The Doctor realized why there was no staff in Central Control: both officers on duty were in Dullet's office, quite dead.

 "Oh, dear. Looks like we have more to worry about than a black hole here." He reached out and closed the dead men's eyes, then removed the ident badge from one. 'Puller, Jac' read the name on it. "Now what did you die of, hm? Or more importantly, why did you die?"

 The Doctor's rather logical questions to a rather illogical subject were interrupted by a rustling noise. Apparently, someone else was in the office, most likely in the second room. Not wanting to be implicated in a double murder, at least not this time, the Doctor ran.

 


As Wil sat there, crouched in an air duct he had managed to open and climb into, he could hear the footsteps below him. He had managed to elude Igon this far, but he was not about to risk a chase much longer. He pulled back his legs closer to his chest, and fought the memories that flooded back into his head. He was no longer hiding in an air duct on a space station, he was back in his hiding hole in the Harsferd Castle in Deneuris, hoping that Gareth wouldn't hear him.

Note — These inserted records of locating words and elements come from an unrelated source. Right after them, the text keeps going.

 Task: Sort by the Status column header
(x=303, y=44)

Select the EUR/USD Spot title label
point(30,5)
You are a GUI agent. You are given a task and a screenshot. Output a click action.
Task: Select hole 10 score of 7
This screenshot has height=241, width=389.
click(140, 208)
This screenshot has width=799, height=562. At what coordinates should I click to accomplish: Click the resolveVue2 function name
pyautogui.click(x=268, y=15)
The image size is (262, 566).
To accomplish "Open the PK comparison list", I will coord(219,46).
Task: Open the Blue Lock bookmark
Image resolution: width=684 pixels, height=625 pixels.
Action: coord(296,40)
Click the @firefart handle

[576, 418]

 He had been apprenticed, against his will, to Gareth when he was eight, and much to his family's surprise his temperament had proven to be too much even for the Court Fool. His parents pawned the boy off on Gareth when his tendency to tell jokes at exactly the wrong time had caused them much embarassment at Court. They had hoped that the Fool could fine-tune Wil's natural talents, and make him into an asset to the family and the Court. But they hadn't counted on Gareth's temper, or his drunkenness.

 Before long, Wil had discovered a small gap in one of the walls, which had been covered by a tapestry. Whenever he had annoyed Gareth, he would quickly duck into his little hole and hope to ride out the storm until the Fool either forgot about thrashing him, or passed out from his liquor. The hiding hole was the only place - indeed, the only thing - that he could truly call his own in this world. He spent his hours there in thought, contemplation, and fear. And now, in the air duct, for the first time in a very long time, Gwilym Young contemplated his situation.

 *What am I doing here?*

 


Jadi arose, shook out the Penguins that had invaded his head, then once again greeted the floor with loud report. After a few moments, he had regained sensibility enough to consider where he was.

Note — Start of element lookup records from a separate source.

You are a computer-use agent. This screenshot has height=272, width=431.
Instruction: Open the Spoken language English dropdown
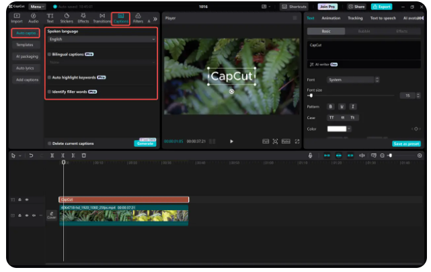point(102,40)
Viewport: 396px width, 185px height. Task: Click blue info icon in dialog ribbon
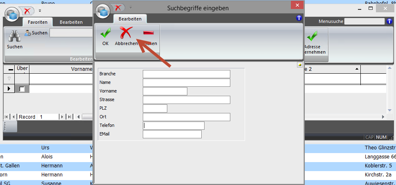point(299,18)
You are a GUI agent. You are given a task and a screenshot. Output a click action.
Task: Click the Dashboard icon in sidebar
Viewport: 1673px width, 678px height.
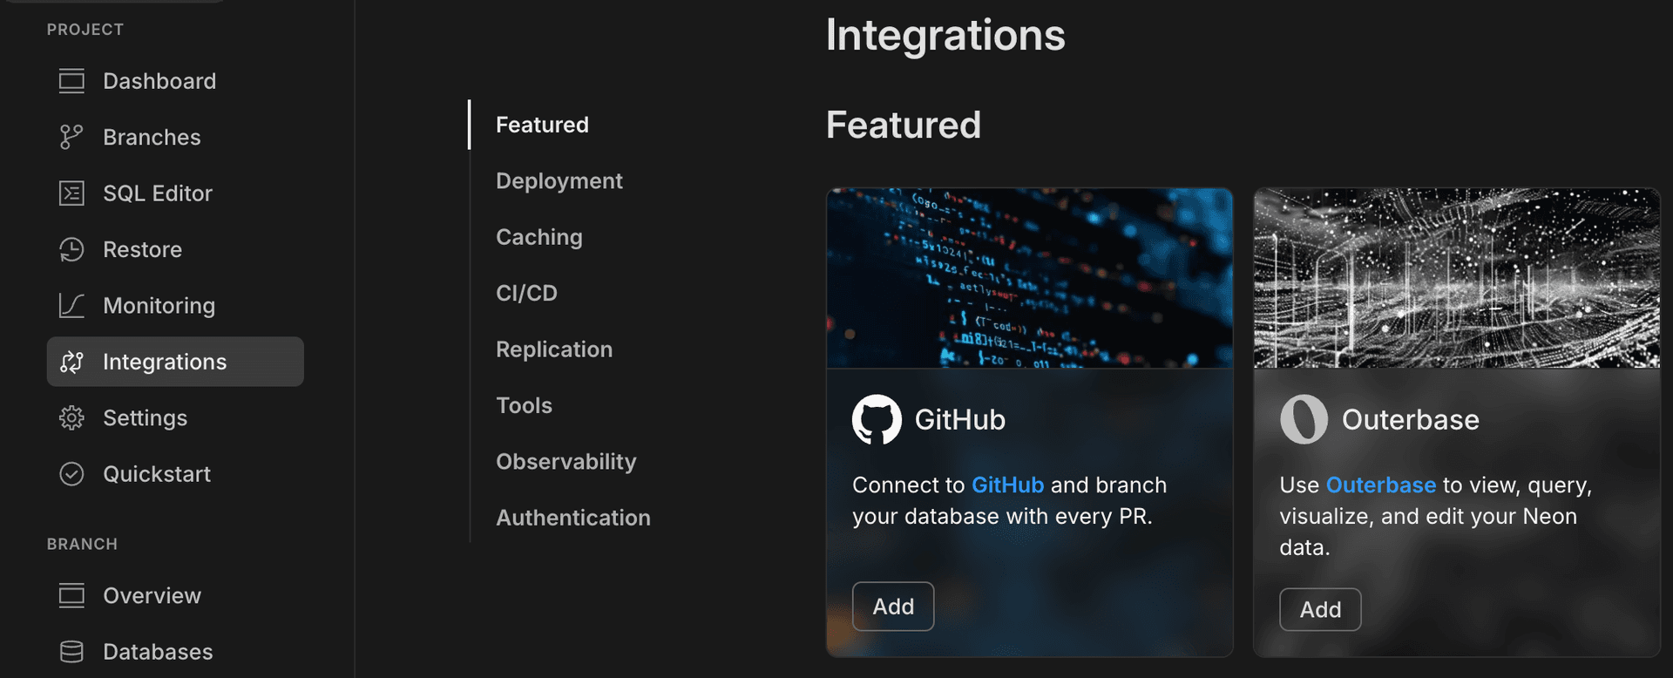[71, 81]
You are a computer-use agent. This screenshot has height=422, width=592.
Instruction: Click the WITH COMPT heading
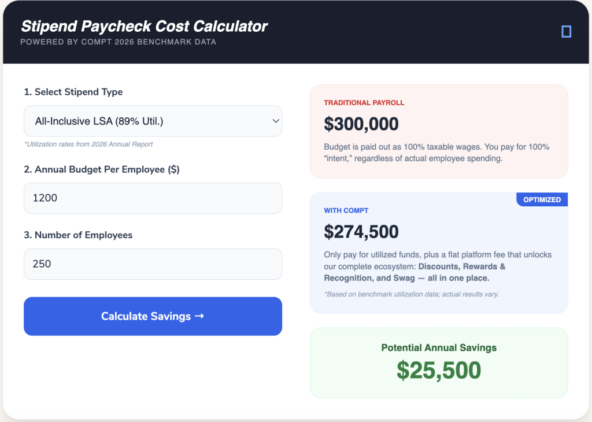tap(346, 210)
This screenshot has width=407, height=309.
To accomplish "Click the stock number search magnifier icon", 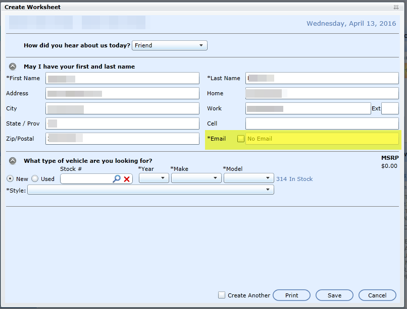I will click(117, 179).
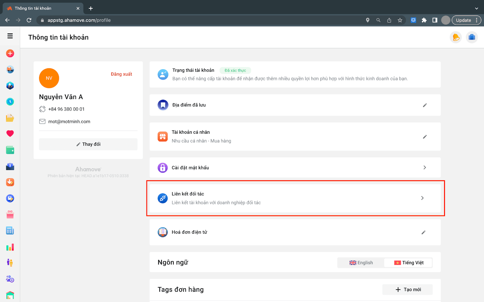Expand Cài đặt mật khẩu chevron
484x302 pixels.
click(x=424, y=168)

 He was back in the rubbish bin, slumped in the corner, and the access door was closed. Of the myriad thoughts that entered his mind, he only managed to articulate one.

 "Where did she get a stun-capable pistol?"

 He reached into his pocket - at least she hadn't robbed him - and pulled out a small black box. Jadi often planted small listening and tracking devices on his prey when he got the chance, and Angela Ferris was no exception. She was several hundred meters away, and moving fairly quickly. He pressed the green button on the box.

 Angela had suspected that Jadi had placed a bug on her, but the sound she heard come through it startled her. She had no idea that it was capable of two-way transmissions.

 "You should have killed me, Ferris!"

 Oh, that Morok was so resourceful. "And have a murder rap hanging over my head, too? I'm not stupid, Morok. Besides, I'm not a killer, I'm a thief. Before long, the Doctor and little Buzzcock will discover you're missing, and come looking for you. Shouldn't take them more than, oh, a few hours. Be nice to that boy; I think he fancies you. And by that time, I will have found a way off this station and be on my way to freedom. In the meanwhile, you're in perfect company."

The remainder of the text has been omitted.